Based upon these two studies, TESLASCAN Injection enhanced MRI contrast on the T₁-weighted pulse sequences.Table 2 shows the proportions of patients for whom the imaging diagnosis had complete or essential agreement with the final diagnosis. In both studies TESLASCAN MRI alone and the paired reading of TESLASCAN MRI each had a statistically significant higher extent of agreement with the final diagnosis than did unenhanced MRI.

In the above two studies, 105 individual lesions had histopathologic confirmation. Of these confirmed lesions, the proportion of correctly detected and correctly characterized lesions is shown in Table 3.

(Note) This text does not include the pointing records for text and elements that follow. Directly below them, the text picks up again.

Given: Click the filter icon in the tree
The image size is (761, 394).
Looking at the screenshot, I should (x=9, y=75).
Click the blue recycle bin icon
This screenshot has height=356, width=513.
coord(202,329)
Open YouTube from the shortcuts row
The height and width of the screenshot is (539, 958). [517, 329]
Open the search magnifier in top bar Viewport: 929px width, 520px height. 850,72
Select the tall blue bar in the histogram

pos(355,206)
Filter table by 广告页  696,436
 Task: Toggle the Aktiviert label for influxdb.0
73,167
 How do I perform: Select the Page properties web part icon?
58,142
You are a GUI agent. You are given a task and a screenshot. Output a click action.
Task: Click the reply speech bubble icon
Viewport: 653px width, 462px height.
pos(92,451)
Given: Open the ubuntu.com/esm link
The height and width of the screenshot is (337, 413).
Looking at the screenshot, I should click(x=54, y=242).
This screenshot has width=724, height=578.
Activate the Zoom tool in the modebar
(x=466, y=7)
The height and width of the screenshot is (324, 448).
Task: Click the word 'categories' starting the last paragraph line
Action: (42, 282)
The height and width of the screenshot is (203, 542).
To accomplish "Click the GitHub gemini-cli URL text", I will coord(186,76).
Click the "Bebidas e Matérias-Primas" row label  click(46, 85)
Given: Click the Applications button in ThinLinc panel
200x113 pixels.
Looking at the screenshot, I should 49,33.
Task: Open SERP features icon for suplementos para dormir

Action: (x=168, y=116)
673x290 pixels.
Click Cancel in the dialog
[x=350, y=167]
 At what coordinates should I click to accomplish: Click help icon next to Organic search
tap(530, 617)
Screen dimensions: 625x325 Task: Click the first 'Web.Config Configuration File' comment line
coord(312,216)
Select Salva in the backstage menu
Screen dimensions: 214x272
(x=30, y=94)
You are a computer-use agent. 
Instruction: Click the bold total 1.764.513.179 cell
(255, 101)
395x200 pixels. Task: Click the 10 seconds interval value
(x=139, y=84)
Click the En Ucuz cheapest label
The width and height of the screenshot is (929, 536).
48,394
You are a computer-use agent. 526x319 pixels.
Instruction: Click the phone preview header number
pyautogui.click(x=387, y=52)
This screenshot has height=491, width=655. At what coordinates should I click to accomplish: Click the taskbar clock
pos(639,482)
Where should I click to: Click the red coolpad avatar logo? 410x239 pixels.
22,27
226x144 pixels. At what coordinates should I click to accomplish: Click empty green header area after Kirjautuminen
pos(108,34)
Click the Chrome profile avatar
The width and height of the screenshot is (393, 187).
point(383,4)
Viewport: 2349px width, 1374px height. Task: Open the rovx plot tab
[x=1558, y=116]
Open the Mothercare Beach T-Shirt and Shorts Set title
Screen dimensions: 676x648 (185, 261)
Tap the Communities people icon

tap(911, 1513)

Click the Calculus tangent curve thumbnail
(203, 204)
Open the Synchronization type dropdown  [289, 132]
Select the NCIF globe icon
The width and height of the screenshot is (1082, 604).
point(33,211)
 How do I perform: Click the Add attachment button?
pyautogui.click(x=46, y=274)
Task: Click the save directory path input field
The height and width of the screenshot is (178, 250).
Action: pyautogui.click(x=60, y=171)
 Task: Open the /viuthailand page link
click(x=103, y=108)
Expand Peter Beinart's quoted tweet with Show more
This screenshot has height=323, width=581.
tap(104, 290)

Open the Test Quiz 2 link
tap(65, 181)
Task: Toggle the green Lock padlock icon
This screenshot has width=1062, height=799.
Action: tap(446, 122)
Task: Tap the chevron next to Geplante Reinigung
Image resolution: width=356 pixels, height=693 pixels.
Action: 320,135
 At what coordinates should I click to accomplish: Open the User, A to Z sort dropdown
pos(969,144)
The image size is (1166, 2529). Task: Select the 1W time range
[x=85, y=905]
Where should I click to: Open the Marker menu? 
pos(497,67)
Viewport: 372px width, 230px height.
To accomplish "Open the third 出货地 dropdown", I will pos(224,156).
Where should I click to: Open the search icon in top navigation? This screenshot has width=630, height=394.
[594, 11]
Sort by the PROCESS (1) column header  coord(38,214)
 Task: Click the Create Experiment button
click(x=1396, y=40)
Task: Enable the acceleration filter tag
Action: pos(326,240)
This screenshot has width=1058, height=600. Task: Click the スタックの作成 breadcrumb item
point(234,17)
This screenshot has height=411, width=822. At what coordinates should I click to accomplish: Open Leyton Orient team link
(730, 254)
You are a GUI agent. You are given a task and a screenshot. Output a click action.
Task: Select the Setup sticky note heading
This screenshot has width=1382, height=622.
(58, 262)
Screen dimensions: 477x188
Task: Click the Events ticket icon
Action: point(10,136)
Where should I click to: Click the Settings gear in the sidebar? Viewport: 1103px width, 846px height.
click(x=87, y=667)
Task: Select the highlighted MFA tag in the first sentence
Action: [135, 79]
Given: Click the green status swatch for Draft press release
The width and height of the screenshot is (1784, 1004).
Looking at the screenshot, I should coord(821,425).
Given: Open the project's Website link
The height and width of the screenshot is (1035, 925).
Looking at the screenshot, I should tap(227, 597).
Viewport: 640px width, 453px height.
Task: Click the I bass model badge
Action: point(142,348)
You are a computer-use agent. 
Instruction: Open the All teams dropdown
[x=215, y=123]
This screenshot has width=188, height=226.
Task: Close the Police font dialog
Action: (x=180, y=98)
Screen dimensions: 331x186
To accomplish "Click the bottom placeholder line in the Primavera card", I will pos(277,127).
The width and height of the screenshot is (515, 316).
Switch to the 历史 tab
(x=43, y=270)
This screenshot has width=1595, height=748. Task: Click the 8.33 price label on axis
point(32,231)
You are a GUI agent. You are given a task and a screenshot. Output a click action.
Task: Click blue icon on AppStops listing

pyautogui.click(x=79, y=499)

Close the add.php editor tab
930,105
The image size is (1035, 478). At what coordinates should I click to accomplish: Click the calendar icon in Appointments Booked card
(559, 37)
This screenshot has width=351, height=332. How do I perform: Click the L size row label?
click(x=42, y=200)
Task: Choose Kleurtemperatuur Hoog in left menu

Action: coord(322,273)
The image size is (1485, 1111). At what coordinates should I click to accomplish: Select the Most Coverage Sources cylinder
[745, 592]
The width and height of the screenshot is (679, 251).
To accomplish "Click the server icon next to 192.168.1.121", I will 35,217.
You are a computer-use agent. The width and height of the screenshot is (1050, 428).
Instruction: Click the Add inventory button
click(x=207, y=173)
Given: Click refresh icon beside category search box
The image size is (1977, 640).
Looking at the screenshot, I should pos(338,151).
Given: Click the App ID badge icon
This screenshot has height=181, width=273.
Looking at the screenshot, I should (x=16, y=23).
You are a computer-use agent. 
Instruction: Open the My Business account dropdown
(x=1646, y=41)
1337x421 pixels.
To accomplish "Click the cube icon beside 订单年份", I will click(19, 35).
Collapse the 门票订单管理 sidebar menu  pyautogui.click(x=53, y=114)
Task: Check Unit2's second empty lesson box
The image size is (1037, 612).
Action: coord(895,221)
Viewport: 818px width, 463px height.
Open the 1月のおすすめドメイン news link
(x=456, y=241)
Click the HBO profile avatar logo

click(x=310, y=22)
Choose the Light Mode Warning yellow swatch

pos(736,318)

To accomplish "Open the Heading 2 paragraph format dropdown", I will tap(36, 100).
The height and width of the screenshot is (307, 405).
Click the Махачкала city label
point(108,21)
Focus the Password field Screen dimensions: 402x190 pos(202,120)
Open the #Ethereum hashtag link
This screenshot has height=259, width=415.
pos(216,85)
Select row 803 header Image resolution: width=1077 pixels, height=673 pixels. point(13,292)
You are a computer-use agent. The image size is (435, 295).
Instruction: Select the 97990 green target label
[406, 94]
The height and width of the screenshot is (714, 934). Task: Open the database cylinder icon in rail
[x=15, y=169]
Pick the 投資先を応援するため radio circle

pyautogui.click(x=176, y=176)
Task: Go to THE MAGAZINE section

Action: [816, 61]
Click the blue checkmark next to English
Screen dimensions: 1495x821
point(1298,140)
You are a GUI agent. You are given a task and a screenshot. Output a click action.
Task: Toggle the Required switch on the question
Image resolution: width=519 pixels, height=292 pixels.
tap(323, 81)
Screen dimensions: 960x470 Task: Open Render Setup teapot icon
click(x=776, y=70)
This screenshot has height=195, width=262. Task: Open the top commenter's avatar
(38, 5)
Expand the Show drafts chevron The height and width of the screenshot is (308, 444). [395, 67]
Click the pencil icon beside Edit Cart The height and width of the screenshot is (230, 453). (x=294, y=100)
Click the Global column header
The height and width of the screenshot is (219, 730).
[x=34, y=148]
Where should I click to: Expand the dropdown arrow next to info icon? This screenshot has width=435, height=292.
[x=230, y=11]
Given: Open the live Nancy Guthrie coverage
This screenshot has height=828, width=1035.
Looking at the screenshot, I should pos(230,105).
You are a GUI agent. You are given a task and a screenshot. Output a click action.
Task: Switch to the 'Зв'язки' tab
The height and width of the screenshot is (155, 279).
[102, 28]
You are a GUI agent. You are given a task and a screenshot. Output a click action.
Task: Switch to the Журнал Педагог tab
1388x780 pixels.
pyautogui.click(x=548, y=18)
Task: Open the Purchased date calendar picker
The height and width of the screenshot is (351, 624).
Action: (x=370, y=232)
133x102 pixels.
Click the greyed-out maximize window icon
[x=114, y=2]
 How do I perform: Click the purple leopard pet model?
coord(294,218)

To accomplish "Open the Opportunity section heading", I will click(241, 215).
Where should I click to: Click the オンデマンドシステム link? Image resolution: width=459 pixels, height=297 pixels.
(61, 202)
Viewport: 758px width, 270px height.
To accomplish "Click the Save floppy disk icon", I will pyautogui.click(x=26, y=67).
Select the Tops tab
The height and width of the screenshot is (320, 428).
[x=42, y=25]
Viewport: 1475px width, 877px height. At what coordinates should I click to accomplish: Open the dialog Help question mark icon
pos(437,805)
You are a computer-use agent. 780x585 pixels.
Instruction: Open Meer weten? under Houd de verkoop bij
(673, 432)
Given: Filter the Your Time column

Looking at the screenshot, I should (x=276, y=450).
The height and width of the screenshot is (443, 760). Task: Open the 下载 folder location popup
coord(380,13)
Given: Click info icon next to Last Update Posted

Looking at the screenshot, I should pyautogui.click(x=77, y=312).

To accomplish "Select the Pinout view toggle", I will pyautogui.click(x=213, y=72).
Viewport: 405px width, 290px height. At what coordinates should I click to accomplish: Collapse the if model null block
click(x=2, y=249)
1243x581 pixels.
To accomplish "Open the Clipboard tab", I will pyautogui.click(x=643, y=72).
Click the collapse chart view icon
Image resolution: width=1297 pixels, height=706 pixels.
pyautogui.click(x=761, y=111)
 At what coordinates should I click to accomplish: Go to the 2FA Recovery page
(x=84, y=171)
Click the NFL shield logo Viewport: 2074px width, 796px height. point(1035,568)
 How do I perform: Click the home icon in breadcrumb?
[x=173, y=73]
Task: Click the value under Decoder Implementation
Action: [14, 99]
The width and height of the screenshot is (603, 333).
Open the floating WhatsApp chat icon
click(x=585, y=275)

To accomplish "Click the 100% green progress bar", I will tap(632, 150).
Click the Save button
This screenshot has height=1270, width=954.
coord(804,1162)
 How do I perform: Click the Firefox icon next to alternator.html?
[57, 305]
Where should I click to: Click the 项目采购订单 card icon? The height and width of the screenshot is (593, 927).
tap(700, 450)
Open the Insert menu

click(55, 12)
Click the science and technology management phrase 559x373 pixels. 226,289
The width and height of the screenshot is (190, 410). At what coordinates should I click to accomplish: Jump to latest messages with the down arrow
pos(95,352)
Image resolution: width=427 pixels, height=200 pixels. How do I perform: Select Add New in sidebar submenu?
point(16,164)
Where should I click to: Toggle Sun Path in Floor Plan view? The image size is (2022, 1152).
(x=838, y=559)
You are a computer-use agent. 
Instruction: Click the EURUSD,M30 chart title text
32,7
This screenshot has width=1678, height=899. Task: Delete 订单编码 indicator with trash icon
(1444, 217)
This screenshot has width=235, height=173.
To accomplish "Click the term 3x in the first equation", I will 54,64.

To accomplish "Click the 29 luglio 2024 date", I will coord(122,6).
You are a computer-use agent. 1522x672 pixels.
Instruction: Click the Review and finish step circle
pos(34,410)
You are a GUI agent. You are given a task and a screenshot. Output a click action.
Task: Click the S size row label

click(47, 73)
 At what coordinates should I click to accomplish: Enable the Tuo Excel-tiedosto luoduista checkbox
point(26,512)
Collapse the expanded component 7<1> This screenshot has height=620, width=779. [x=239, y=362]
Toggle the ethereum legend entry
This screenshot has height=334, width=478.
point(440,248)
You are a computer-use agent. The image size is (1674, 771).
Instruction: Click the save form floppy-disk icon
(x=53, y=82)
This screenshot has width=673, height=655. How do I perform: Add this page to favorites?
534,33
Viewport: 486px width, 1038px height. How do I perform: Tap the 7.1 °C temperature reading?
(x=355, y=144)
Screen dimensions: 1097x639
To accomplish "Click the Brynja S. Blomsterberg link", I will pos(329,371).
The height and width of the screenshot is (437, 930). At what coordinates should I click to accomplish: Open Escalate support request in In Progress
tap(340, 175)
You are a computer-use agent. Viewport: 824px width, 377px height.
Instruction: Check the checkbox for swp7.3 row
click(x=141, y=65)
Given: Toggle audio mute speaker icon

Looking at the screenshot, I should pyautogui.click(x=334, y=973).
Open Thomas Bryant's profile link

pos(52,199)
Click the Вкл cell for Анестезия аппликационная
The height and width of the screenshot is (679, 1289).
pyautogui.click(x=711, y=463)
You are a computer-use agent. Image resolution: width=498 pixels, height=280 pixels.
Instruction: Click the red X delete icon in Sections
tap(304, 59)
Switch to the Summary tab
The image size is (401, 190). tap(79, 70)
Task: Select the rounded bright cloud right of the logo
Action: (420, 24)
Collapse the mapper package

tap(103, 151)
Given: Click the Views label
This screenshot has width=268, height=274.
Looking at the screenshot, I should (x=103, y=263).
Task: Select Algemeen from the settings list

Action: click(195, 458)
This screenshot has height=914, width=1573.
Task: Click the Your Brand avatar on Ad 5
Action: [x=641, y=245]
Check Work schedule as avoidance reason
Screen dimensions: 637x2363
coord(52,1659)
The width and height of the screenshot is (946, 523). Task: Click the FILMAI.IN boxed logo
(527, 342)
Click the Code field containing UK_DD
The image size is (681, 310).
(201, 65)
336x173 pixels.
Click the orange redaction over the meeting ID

In two other studies of patients who received 5 µmol/kg of TESLASCAN, the efficacy of TESLASCAN Injection during delayed imaging was evaluated.In these two studies, 142 adult patients were given TESLASCAN(84 men, 58 women; 77% Caucasian, 15% Black, 4% Asian, 4% other races;mean age 58;range, 24-83 years). TESLASCAN-enhanced images for 140 patients were blindly evaluated for efficacy. TESLASCAN MRI imaging was performed at 15 minutes, 4 hours, and 24 hours after injection.The contrast enhancement results were comparable to those in the above studies and were similar at all time points.

In all four studies, each individual lesions pattern of enhancement was coded as homogeneous, inhomogeneous, central, peripheral thin rim, peripheral thick rim, peripheral linear foci, peripheral nodular, or no enhancement. For the majority of histopathologically confirmed lesions, the pattern of TESLASCAN enhancement correlated with the hepatocellular disorders (having homogeneous, inhomogeneous, or central enhancement) or with the nonhepatocellular disorders (having peripheral or no enhancement).In the 121 patients who had malignant disease, 58 (47.9%) did not enhance, 20 (16.5%) were inhomogeneous, 15 (12.4%) had a thin peripheral rim, 12 (9.9%) had a thick peripheral rim, 12 (9.9%) were homogeneous and 4 (3.3%) had a variety of other patterns.For the 24 patients with nonmalignant disease, 13 (54%) did not enhance, 8 (33.3%) had homogeneous patterns, and 3 (12%) had a variety of other patterns.Table 4 shows the patterns of enhancement that are seen in patients with histologically confirmed hepatocellular or nonhepatocellular disease.

Malignancy cannot be distinguished by the pattern of enhancement, or by the presence or absence of enhancement.

Patients receiving TESLASCAN should be instructed before injection to:

1.Inform their physician or health care provider if they are pregnant or nursing.(See Precautions - Pregnancy Category C section.)

2.Inform their physician or health care provider if they have a history of renal or hepatic disease or seizure.

3.Inform their physician or health care provider if they have a history of allergic reaction, immune system disorder, or reaction to other radiocontrast drugs.

4.Inform their physician or health care provider if they have abdominal pain, nausea, or vomiting.

1.TESLASCAN Injection has been prescribed for liver enhancement during MRI. 2.TESLASCAN Injection may cause nausea and vomiting.

Please also refer to the WARNINGS and PRECAUTIONS sections.